Mais, en lisant l’ouvrage d’un médecin spécialiste de biologie moléculaire, le professeur Sablonnière, une interprétation complémentaire est montée en moi. S’il apprendra à plus d’un lecteur non soignant ou non biologiste un certain nombre d’informations, si, plus encore, il accorde toute sa place à l’organe qu’une conception trop systémique, pourrait dissoudre dans le tout du corps, il suscitera, bien davantage, une admiration qui conduira à reconnaître dans notre organisme, ainsi que le dit le titre du livre, un mystère [2]. Or, chez moi, l’admiration a été éveillée par un fait dont je n’avais pas assez vivement pris conscience : les organes n’ont pas seulement une fonction proche et propre, celle à laquelle est destinée l’organe, mais une fonction éloignée et commune, destinée à l’intégralité de l’organisme.

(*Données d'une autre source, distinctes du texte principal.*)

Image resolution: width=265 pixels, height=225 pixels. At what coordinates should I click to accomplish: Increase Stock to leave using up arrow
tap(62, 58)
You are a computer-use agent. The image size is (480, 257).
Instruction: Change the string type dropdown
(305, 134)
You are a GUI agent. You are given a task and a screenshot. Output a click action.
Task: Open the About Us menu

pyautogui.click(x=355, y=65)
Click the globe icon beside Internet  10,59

Et c’est peut-être pour cela qu’il n’est pas rare que tel ou tel organe secrète une hormone qui le met en connexion avec tout l’organisme. Telle est donc l’une des raisons principales de cette pluralité fonctionnelle des organes : que chacun prenne soin de sa partie sans jamais oublier le tout. Disons-le en termes de dignité : chacun n’est jamais à ce point enfermé dans sa particularité qu’il ne soit appelé à s’occupé de la totalité, c’est-à-dire de l’universalité.

 

Il y va d’abord d’une leçon de physiologie humaine : notre organisme, si complexe (pas moins de 100 000 milliards de cellules !), n’est un et si vivant que parce que non seulement certains systèmes (nerveux, hormonal, immunitaire, etc.) veillent à cette unité, mais parce que chaque organe, à sa mesure et selon sa spécificité, participe aussi à cette intégration.

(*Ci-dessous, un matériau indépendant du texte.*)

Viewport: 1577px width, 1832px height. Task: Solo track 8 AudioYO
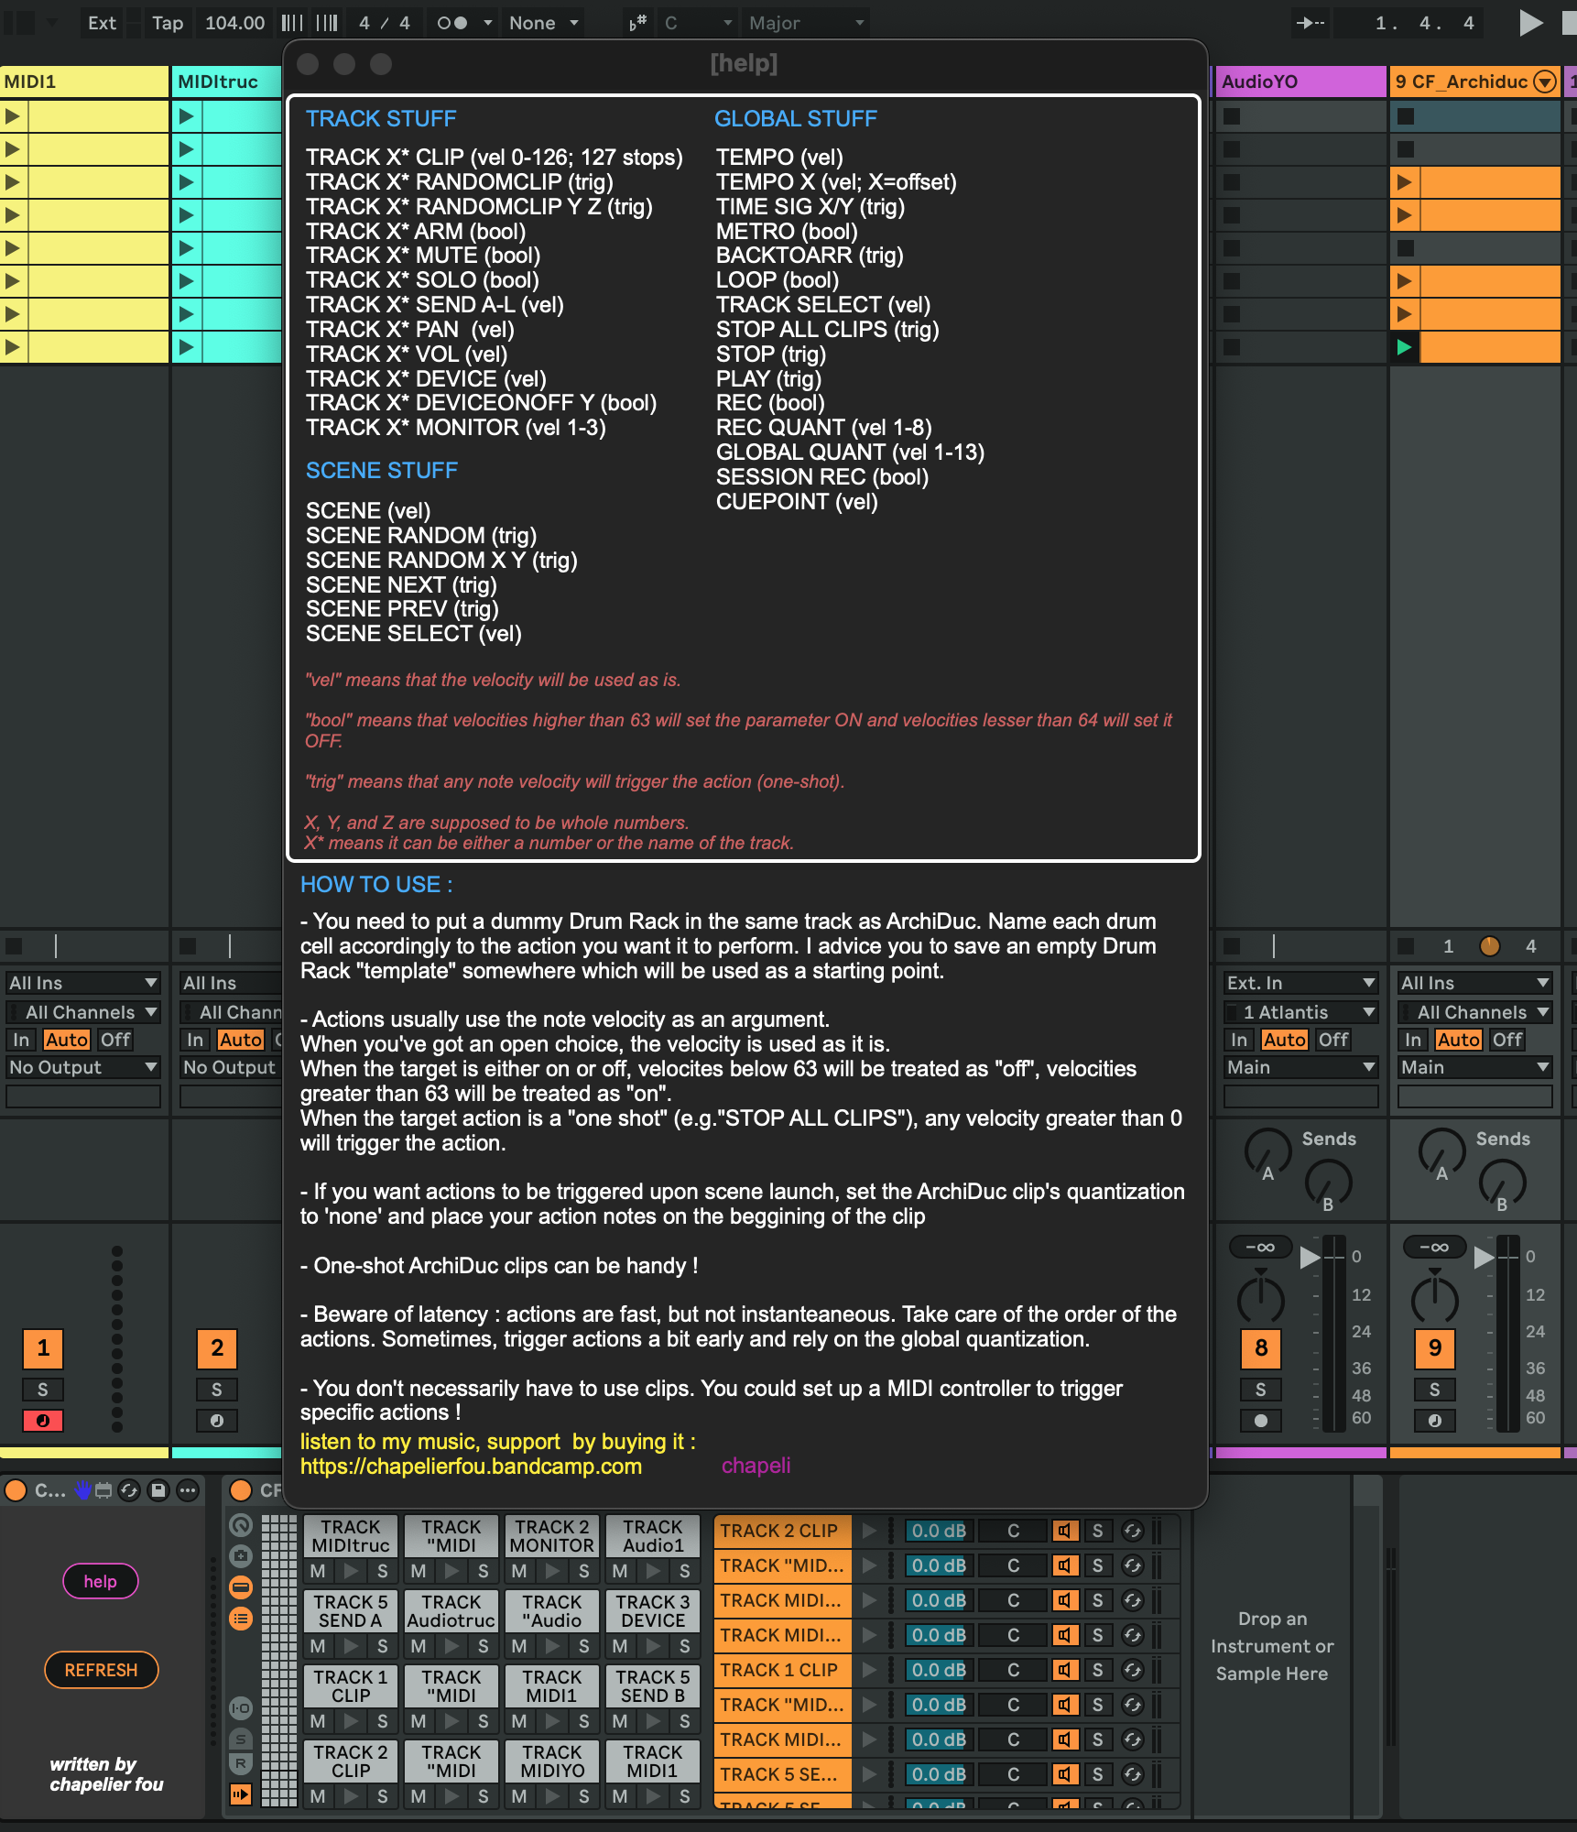click(1260, 1390)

Il y va aussi d’une leçon de philosophie politique et, plus généralement, de convivialité, intéressant toutes nos communautés, de la famille à l’Église, en passant par les mouvements associatifs. Bien sûr, il nous faut nous garder d’un physicisme social qui plaquerait le modèle du corps vivant sur le corps social. Cette naïveté conduit à une dangerosité de taille : elle transfère le déterminisme relatif de la biologie sur l’indéterminisme essentiel des corps sociaux et conduit à nier la liberté des sujets humains. Mais appliquons également ici ce que nous avons dit de la triple modalité : appliquer purement et simplement le modèle, c’est faire de l’univocisme ; le récuser, c’est sombrer dans l’erreur opposée qu’est l’équivocisme. L’organisme vivant, en particulier l’organisme humain, est une première réalisation, analogique, de ce que devrait être ce que l’on aime appeler aujourd’hui le vivre-ensemble. Et il nous enseigne combien un corps (au hasard, un pays en pleine élection de son président !) est vivant si non seulement certains organes (au hasard, les corps d’État !) en prennent soin, mais si chaque organe, chaque cellule déborde sa propre fonction et se tourne vers la totalité du corps (au hasard, en votant ; au hasard, en permettant qu’enfin un vote blanc cesse d’être confondu avec une abstention ; au hasard, en rappelant combien le mépris d’une partie des organes ou des cellules ne peut que détruire la totalité de l’organisme).

Pascal Ide

[1] « Le corps de l’homme participe à la dignité de l’‘image de Dieu’ » (n. 364).

[2] Cf. Bernard Sablonnière, Les mystères du corps humain. Petits et grands secrets de nos organes, Paris, Odile Jacob, 2021.